Before I started coding, while still scribbling usage examples in my notebook, I summarized the idea I had for the project in a couple of slogans:

  • golb is a small, opinionated static site generator written in Go and inspired by Jekyll.
  • The golb blog is a blog about learning Go by implementing a blog generator.

This concept had a few problems:

  1. The golb name stank.
  2. Apart from stinking, it was evidence that the project lacked personality: its remarkable features were that it would be written in Go (an implementation detail) and that it would offer some blogging facilities (as was the case with every other static site generator).
  3. It was actually two projects in one: a site generator and a development blog. I knew from past experience that trying to keep a devlog while working on a project distracted me from the actual work on that project.

Wait, you may ask, isn’t this the devlog of the project? It is, but I cheated: I’m writing this retrospectively, after finishing most of the work I had planned for, based on a few notes I took during development and dumping thoughts I carried in my head for days.

I enjoy writing as much as building software so I’m always inclined to write about what I build; but writing is as absorbing and demanding as programming is to me: if I attempt both in parallel, the writing suffers and the programming suffers.

Not only does it take time and mental real estate away; writing as I build feels off for the same reasons that I don’t like to introduce abstractions or factor the code early on, or why test-driven development isn’t appealing to me: it forces me to focus on and get attached to specific solutions before being confident that they work —before fully understanding the problem I’m trying to solve.


But those problems that made me hesitant to start coding went away when I discovered that parsing org-mode files was feasible in Go. I had thrown in org-mode support as an optional, nice-to-have feature in my preliminary plan, not knowing what kind of work it entailed. But some googling revealed that Hugo already supports the org-mode syntax, relying on an external library that I could use too. First-class support of org-mode posts made a lot of sense for my project:

If I succeeded in making a tool that I wanted to use myself, maybe other people would find it useful too.
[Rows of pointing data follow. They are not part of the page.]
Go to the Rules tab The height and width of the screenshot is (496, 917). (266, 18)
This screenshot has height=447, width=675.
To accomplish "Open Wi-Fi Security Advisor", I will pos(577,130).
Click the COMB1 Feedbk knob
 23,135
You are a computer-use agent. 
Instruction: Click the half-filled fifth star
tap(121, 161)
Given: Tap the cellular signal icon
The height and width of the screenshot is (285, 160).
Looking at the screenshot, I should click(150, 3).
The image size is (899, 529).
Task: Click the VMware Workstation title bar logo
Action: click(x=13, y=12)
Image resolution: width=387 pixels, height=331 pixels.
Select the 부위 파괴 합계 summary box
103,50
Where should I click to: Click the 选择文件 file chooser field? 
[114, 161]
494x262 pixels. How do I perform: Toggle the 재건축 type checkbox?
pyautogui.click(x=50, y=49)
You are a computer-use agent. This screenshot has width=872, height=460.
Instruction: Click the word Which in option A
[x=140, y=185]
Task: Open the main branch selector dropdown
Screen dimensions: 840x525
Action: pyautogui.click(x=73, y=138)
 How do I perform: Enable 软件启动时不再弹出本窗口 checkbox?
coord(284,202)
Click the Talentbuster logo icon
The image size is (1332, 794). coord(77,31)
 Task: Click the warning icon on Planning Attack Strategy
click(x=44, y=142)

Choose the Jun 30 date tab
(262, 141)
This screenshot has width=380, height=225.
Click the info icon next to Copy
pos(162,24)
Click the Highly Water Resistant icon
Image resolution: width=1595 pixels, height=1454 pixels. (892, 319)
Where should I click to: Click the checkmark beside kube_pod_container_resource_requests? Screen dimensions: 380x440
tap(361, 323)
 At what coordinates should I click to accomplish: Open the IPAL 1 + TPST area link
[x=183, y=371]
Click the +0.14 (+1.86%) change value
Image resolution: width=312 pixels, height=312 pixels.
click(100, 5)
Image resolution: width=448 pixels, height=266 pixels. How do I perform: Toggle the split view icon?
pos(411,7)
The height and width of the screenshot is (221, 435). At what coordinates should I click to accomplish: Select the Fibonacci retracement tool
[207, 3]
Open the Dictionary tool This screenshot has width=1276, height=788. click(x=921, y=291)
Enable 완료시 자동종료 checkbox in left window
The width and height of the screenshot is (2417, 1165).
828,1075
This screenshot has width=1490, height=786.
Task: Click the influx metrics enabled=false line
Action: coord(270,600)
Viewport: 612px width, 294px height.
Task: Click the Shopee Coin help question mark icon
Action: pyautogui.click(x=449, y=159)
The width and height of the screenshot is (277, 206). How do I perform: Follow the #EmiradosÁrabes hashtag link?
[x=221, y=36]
There were plenty of methods to blog with org-mode already, and I imagined most Emacs hackers would prefer writing some elisp than using an external program, but there could be some value in a tool that allowed to:

  1. Start an org-mode-centric blog with a single command.
  2. Add org-mode to a pre-existing Jekyll blog with low configuration effort.

With this new goal in mind, I jumped into the work.

Notes


1

Namely: I had to define an org-publish project in my configuration to instruct Emacs how to export my org files; since the default org export produces documents of unconventional HTML structure (that, for example, are not properly parsed by browser readers), I had to export org to markdown and let Jekyll convert the markdown to HTML; I had to publish my org files separately for jekyll serve to pick up the changes; frequent operations like changing post titles and dates, and moving them out of draft required me to update two different filenames.